Saturday, September 08, 2018

Of princes and paupers

A young woman we know graduated last June, and is excited about the job that she has been offered in San Francisco.  General Malaise that I am, I had to make sure I would not blurt anything bad.  For once, thankfully, I kept my mouth shut.

I did comment to M that this woman will be able to barely rent a closet in somebody's home with the income that she will get.  But then youthful mistakes are what most of our lives are about ;)  She will soon find out!

Housing is so expensive that more people are leaving than those are going there:
The cost of living is among the highest in the world. One founder reckons young startups pay at least four times more to operate in the Bay Area than in most other American cities. New technologies, from quantum computing to synthetic biology, offer lower margins than internet services, making it more important for startups in these emerging fields to husband their cash.
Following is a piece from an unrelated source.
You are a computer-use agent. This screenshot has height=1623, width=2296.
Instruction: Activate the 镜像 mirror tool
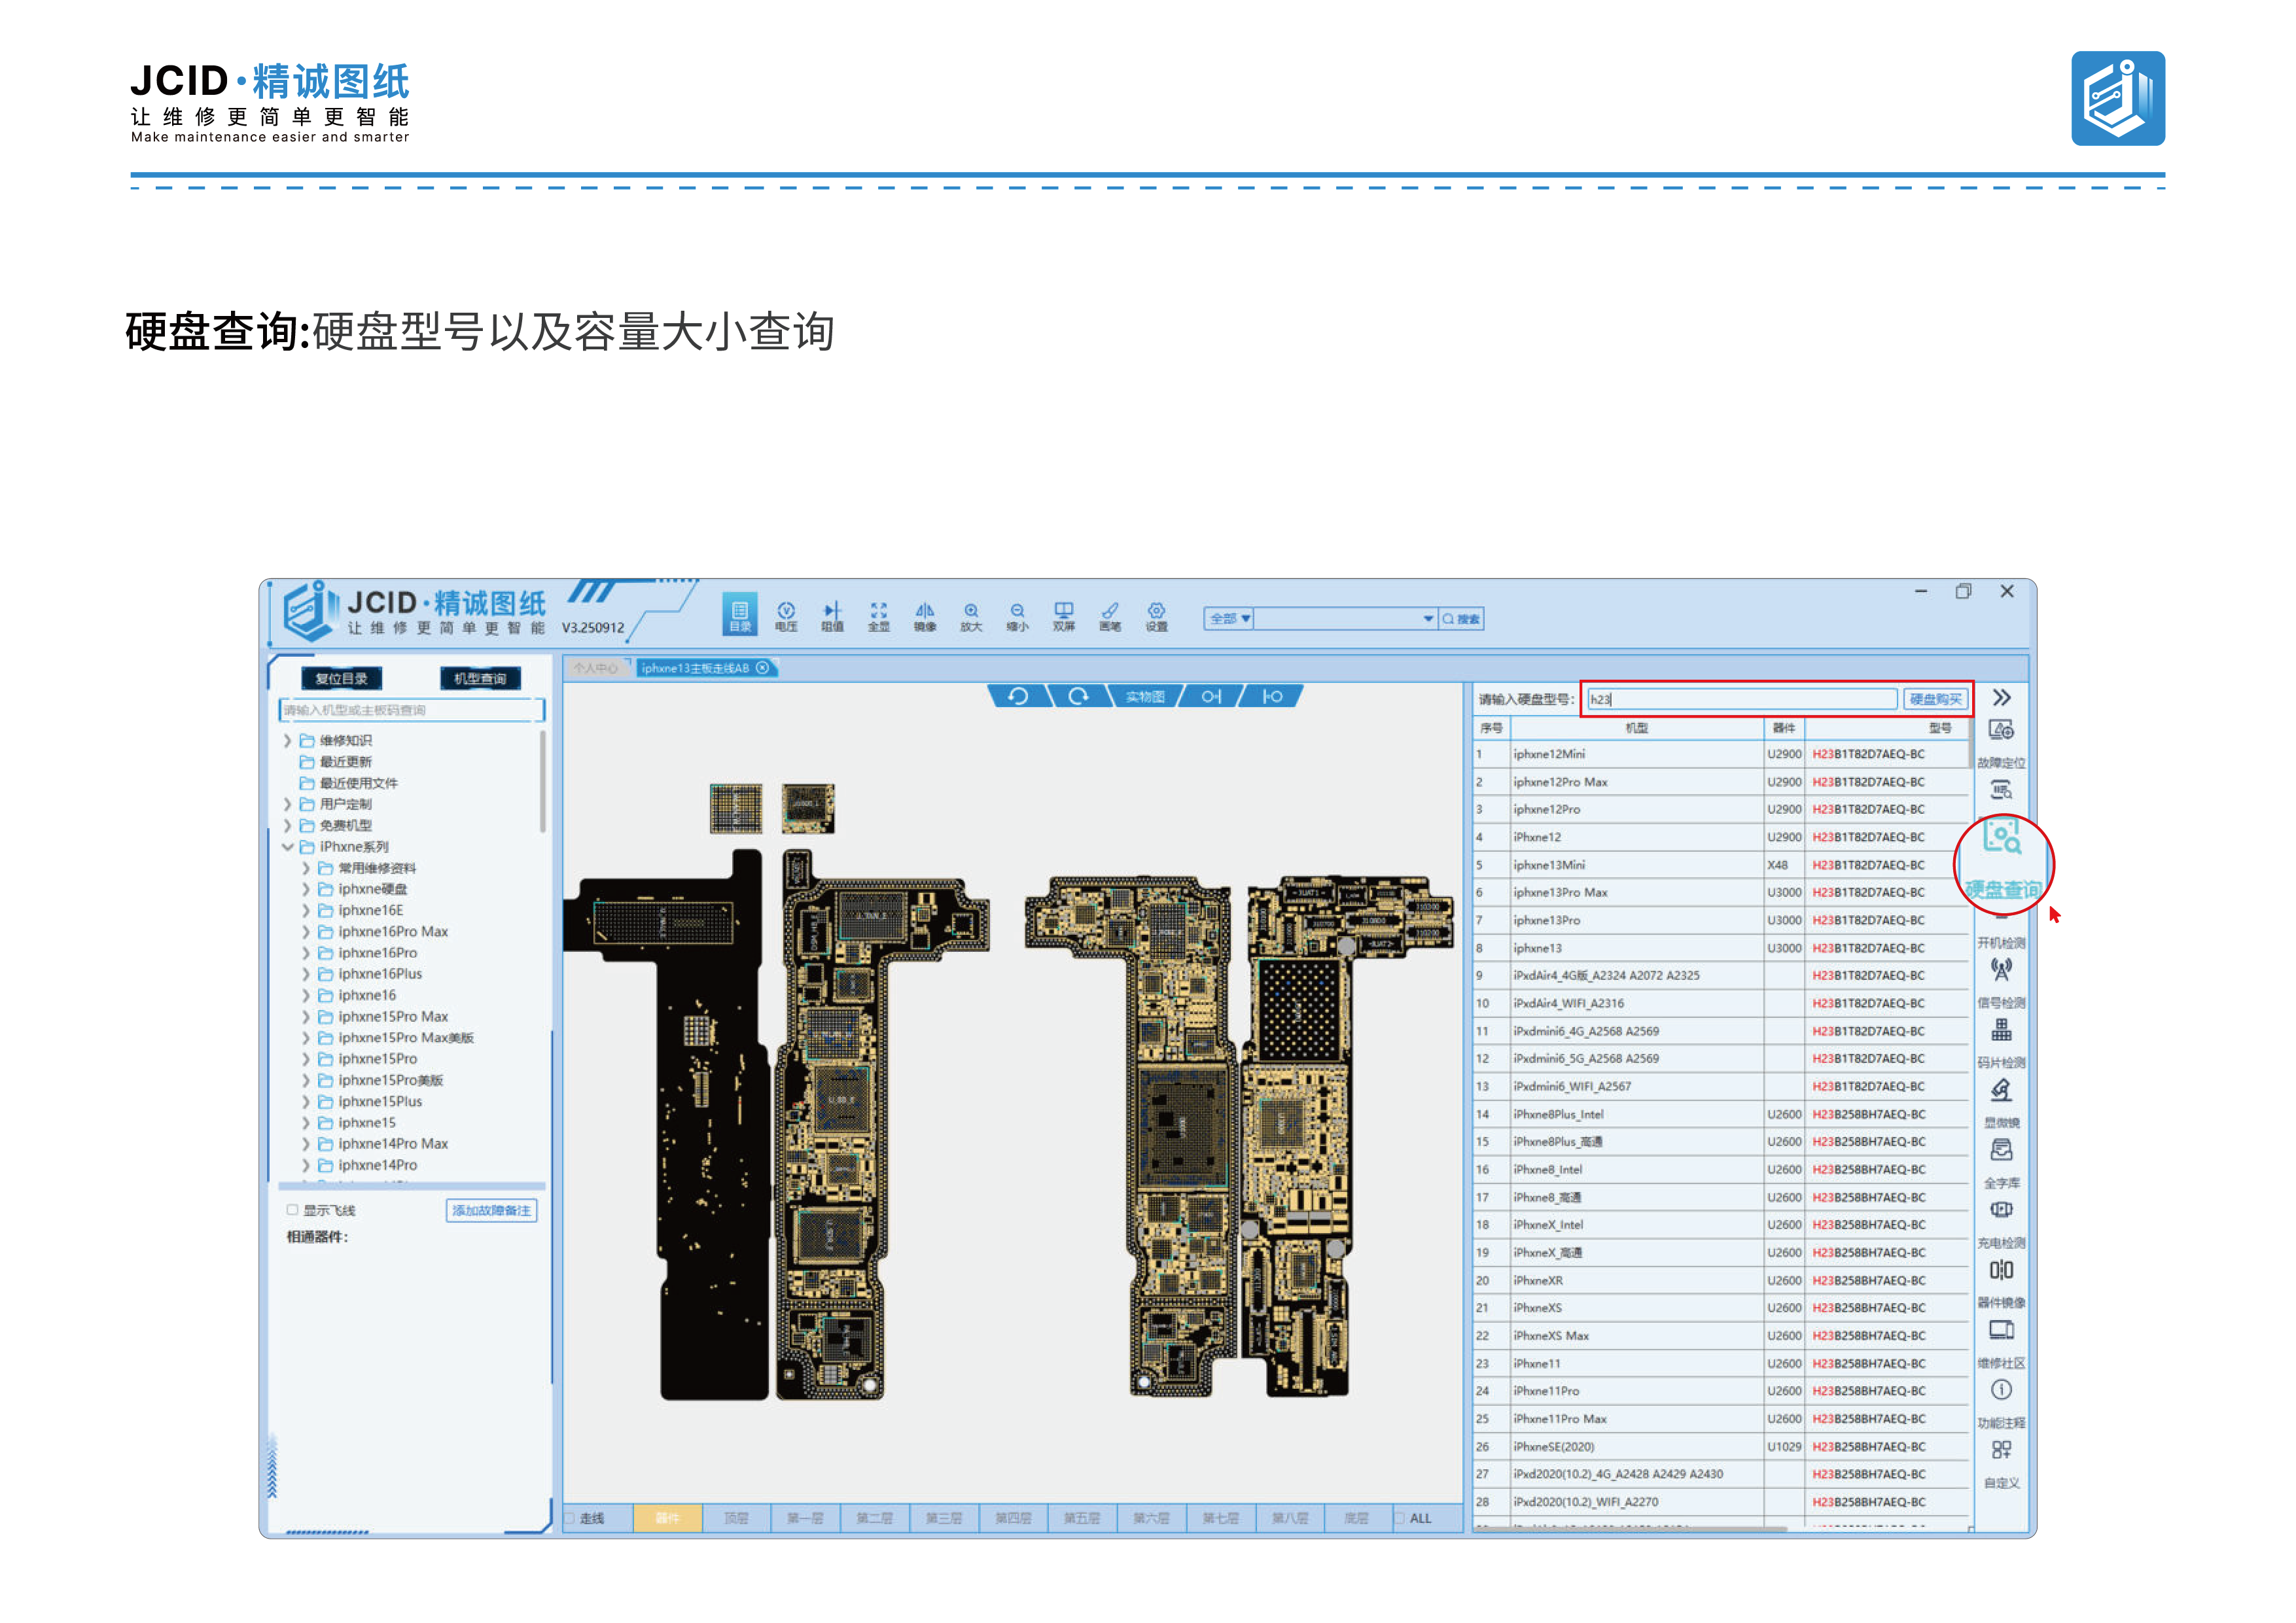point(925,616)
All this is before taking into account the nastier features of Bay Area life: clogged traffic, discarded syringes and shocking inequality.
Housing being expensive there is not a new thing.  The growth curve has only become steeper. 

Two decades ago, I was considering a job opportunity at San Jose State University.  When talking with the department chairman, I asked him whether the university offered any subsidy scheme for faculty to own homes there.  After all, faculty don't get paid by the truckload.  He paused.  And responded that housing costs had become a major disincentive, and that attracting faculty was getting to be difficult.  The old timers lucked out, he said.

That was twenty years ago.

Now, think about students who want to go to any of the universities there.  Tough luck finding something affordable!  It has gotten so bad that ...
Amid a local housing crisis and facing a shortage of on-campus beds as the fall quarter looms, UC Santa Cruz sent an email this week to faculty and staff asking them to open their homes to students.
“The need is real and it is urgent, so I am reaching out to the faculty and staff community for help,” the executive director of housing services, Dave Keller, wrote. “Offering a room in your home to a student who has not been able to find housing for the school year would be a tremendous support to their success at UCSC.”
Re-read that excerpt in order to get a feel for how bad the situation is.

And, of course, these are also the no-growth or slow-growth communities where the old-timers who lucked out back in the day are making sure that no new high density residential areas will be built.

Yes, all in "liberal" California!

As George Carlin caustically remarked, these liberals don't really care about others as much as making sure that their awesome lifestyles will not be affected.  The rest can eat cakes!